Culturally, we have been happy with what a map is and does for quite a long time.  


The oldest known maps are preserved on Babylonian clay tablets from about 2300 B.C. and they have served our purposes perfectly well up to the late 1990s.


Then along came the young upstart ‘Satellite Navigation’.


Sat Nav is ubiquitous.  Can you imagine heading out on a journey to somewhere you have never been before without using a satnav? 


Whether it is a map or a sat nav, we can turn to something to help us on a journey into the unknown, and that is what cashflow planning is.


The FCA sent out a ‘Dear CEO’ letter at the start of the year, outlining their intention to look more closely at retirement advice.


This should be a massive flag for any adviser as most have clients in the ‘approaching retirement’ or ‘newly retired’ group.


The implication of the letter is that they are concerned with the way ‘income strategy’ advice is delivered.  This is surely a reference to a lack of structure around income withdrawals, source of withdrawals, management of withdrawals and ultimately sustainability of withdrawals.


There is one, potentially easy fix for this – cashflow modelling. 


The problem is that cashflows modelling itself isn’t a regulated function.  As a result, you have hardcore ‘planners’ who believe their way is the only right way, and deniers who have never used cashflows so why should they start now.


There is, however, a real problem with cashflows in both of these groups.


Before getting into what the problems are, let me give you a little history lesson on cashflows in financial advice. 


The truth is that cashflows evolved as a brilliant way for advisers to sell more!


“Oh look, if you want to retire you need to invest more” or “oh no, look how exposed your family are if you die – you need MORE INSURANCE”


Cashflow was first introduced in the late 1960s in the USA.  The early cashflows were ‘budget based’ that is to say they charted actual money in and money out to predict the future.


Then in 1972 the Certified Financial Planner qualification mandated cashflows and so as the qualification become more widespread, so too did the use of cashflows. 


The next big change then came in the mid-1980s, when cashflows moved from budget based to goals based.  That is to say, start with a destination in mind and work out how to get there.


This was the era that cashflows became established in the UK, when Paul Etheridge established the Institute of Financial Planning and brought the CFP to the UK.
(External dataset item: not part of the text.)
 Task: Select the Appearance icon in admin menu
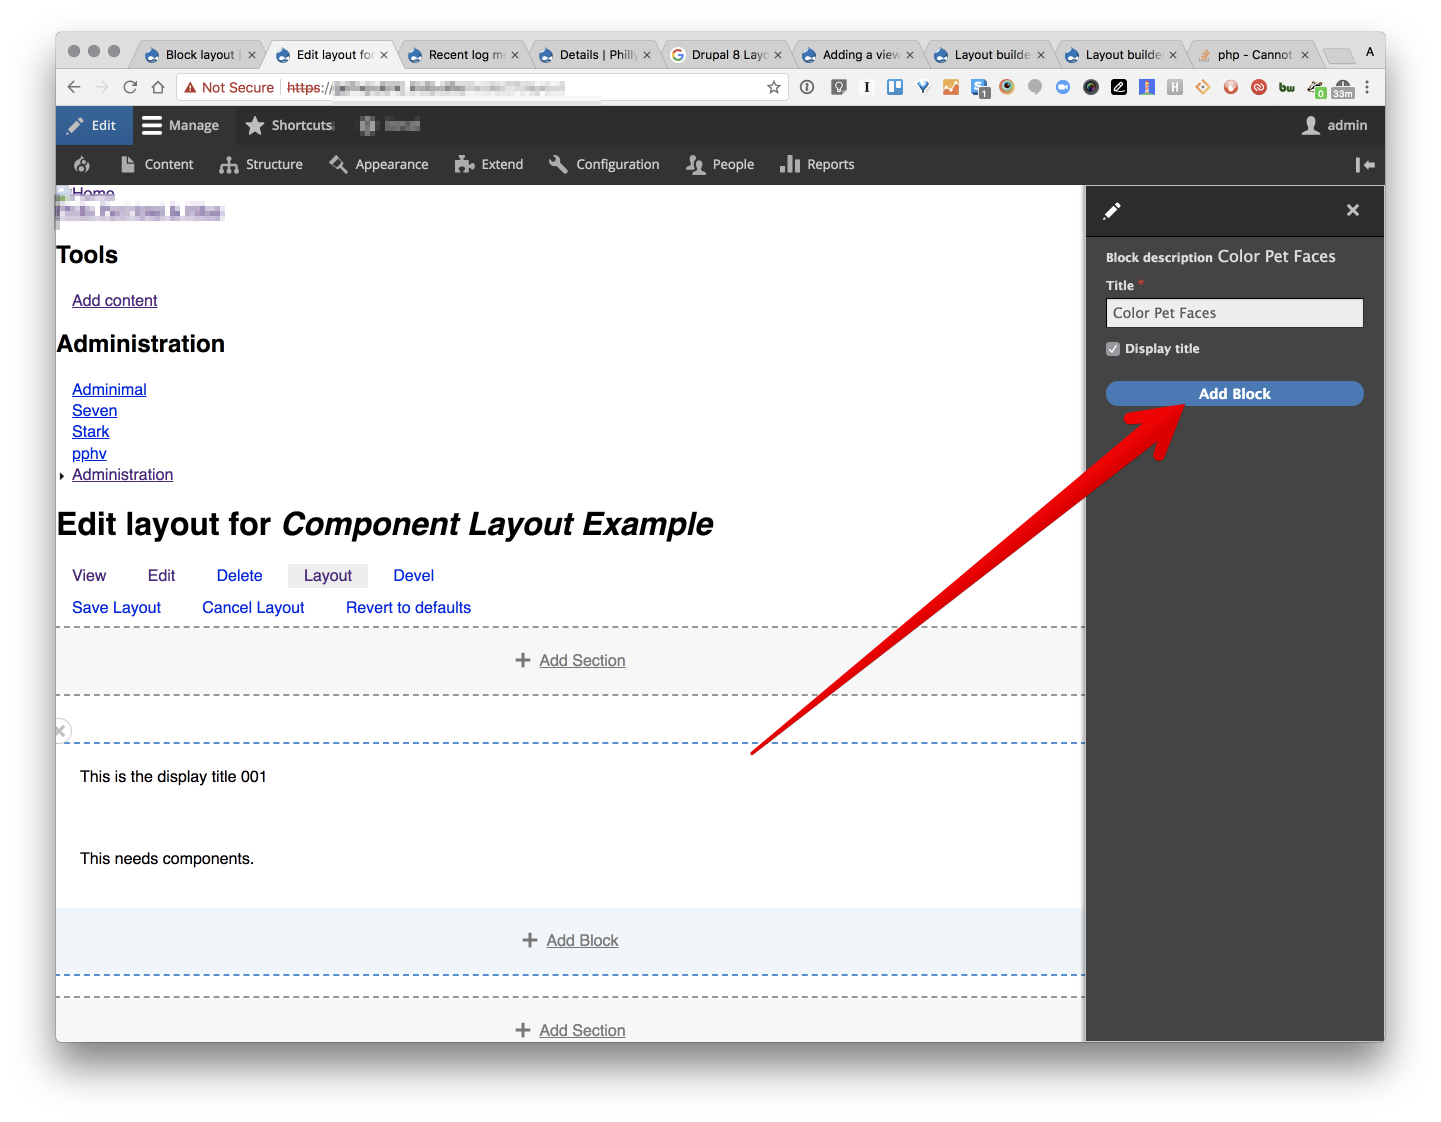[x=337, y=164]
Whether it is a simple map or a complicated sat nav, a cashflow forecast should really be the cornerstone of almost all advice, and this is the problem.


Financial planners will get snooty about ‘proper’ financial planning, and that is fine.  The problem is that a proper cashflow takes time to produce, and ultimately time costs money.  This means that potentially those with the greatest need for cashflow (as they have lower value assets to support them in retirement) are excluded on the grounds of affordability.


At the same time, deniers are not helping themselves or their clients as no cashflow means there is nothing to ensure the ship remains on course.


Wouldn’t it be great if advisers could build a tiered approach to cashflows; simple, easy to use tools for the clients with lower values of assets (a basic map) and more complicated cashflows for the higher values of clients (a sat nav).


At the end of the day, a simple cashflow will be much more beneficial for a client than no cashflow.


It is essential, however, that if firms use any form of cashflow they record rules and parameters for their basic assumptions.  Whilst I appreciate not all advisers are involved with DB transfers, they are a great barometer for the regulators outlook with regard to cashflows, I think.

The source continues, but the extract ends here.